Significance. If the perturbation remains effective under real-world conditions, the work offers a proactive, user-controlled privacy tool against large-scale misuse of open-weight MLLMs for extracting sensitive information from shared images. The multi-model, multi-dataset evaluation provides concrete evidence of consistent refusal induction and is a strength; however, the practical significance is limited by incomplete robustness testing against preprocessing and generalization.
major comments (3)
- [Evaluation section] Evaluation section (results on six MLLMs and four datasets): the reported success in inducing refusals lacks error bars, multiple random seeds, or statistical significance tests, making it difficult to verify the 'consistent' claim or assess variability across runs.
- [Countermeasures section] Countermeasures and robustness discussion: while DiffPure and adversarial training are shown to partially reduce effectiveness, the experiments omit standard image-sharing transformations (JPEG compression, resizing, normalization) that occur in real pipelines; this is load-bearing because the central claim requires the perturbation to survive such preprocessing when images are uploaded or shared.
- [Discussion section] Generalization claims: the paper evaluates only the six chosen MLLMs and does not test transfer to unseen architectures or future models, which directly affects the assertion that the method protects against 'any' adversary using an open-weight MLLM for large-scale analysis.
minor comments (2)
- [Abstract and Method] The abstract and method description refer to 'nearly imperceptible' perturbations without reporting quantitative perceptual metrics (e.g., PSNR, SSIM, or LPIPS) or the exact perturbation magnitude used.
- [Method] Notation for the perturbation generation process could be clarified; it is unclear whether the optimization objective is fully specified or if it relies on access to the target MLLM during crafting.
Simulated Author's Rebuttal
We thank the referee for their thoughtful comments and the opportunity to improve our manuscript. We address each major comment below, providing clarifications and indicating revisions where appropriate.
read point-by-point responses
-
Referee: [Evaluation section] Evaluation section (results on six MLLMs and four datasets): the reported success in inducing refusals lacks error bars, multiple random seeds, or statistical significance tests, making it difficult to verify the 'consistent' claim or assess variability across runs.
Authors: We agree that reporting variability is important for rigor. In the revised manuscript, we will include error bars based on multiple random seeds (e.g., 5 seeds) for the success rates and conduct statistical significance tests (e.g., paired t-tests) to support the consistency claims. revision: yes
-
Referee: [Countermeasures section] Countermeasures and robustness discussion: while DiffPure and adversarial training are shown to partially reduce effectiveness, the experiments omit standard image-sharing transformations (JPEG compression, resizing, normalization) that occur in real pipelines; this is load-bearing because the central claim requires the perturbation to survive such preprocessing when images are uploaded or shared.

**DATASET ENTRIES:**
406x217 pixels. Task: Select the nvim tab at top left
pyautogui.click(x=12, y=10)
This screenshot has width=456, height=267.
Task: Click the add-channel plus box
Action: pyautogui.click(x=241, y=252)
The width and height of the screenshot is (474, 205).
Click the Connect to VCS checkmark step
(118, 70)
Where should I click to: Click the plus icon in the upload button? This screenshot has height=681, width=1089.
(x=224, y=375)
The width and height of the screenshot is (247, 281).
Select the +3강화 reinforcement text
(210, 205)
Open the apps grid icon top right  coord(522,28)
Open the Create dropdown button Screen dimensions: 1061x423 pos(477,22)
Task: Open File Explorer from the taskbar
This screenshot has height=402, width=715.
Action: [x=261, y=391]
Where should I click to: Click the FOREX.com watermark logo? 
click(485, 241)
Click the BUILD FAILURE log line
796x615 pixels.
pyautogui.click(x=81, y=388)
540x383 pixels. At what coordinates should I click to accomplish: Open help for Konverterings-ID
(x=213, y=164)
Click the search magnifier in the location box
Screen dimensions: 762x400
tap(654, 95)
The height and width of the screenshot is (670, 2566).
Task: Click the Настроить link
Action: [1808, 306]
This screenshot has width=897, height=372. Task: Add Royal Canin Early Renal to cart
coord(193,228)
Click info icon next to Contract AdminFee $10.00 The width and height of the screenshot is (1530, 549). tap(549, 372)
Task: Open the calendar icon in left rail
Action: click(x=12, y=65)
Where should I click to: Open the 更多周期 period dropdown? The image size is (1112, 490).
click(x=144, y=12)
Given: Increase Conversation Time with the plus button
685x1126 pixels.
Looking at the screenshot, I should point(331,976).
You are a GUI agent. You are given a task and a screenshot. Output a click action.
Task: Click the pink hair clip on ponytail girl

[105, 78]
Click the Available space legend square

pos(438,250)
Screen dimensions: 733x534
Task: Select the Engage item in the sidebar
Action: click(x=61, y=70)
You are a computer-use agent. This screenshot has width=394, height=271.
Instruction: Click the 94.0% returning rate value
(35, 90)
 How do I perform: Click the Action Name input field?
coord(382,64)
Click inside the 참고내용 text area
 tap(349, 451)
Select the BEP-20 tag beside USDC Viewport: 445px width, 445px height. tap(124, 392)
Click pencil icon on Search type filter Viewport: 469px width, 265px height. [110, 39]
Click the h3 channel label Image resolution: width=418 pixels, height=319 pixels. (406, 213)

**INSTRUCTION:** Continue the peer review and rebuttal about the image-perturbation privacy tool from the point where it stops. The rows are separate material and have nothing to do with the review.

**ANSWER FOR THE TASK:**
Authors: We acknowledge the importance of evaluating robustness to common preprocessing steps in image sharing pipelines. We will add new experiments in the revised version testing the protected images under JPEG compression at various quality levels, resizing to different resolutions, and normalization. This will provide a more complete assessment of real-world applicability. revision: yes
-
Referee: [Discussion section] Generalization claims: the paper evaluates only the six chosen MLLMs and does not test transfer to unseen architectures or future models, which directly affects the assertion that the method protects against 'any' adversary using an open-weight MLLM for large-scale analysis.
Authors: We selected six diverse open-weight MLLMs spanning different families and sizes to demonstrate broad applicability. However, we agree that transfer to completely unseen architectures cannot be exhaustively tested. In the revision, we will expand the discussion section to explicitly state the limitations regarding future models and discuss potential transferability based on common visual encoder architectures. We will also tone down any absolute claims to 'any' adversary. revision: partial
- Exhaustive testing on all possible future MLLM architectures is not feasible within the scope of this work.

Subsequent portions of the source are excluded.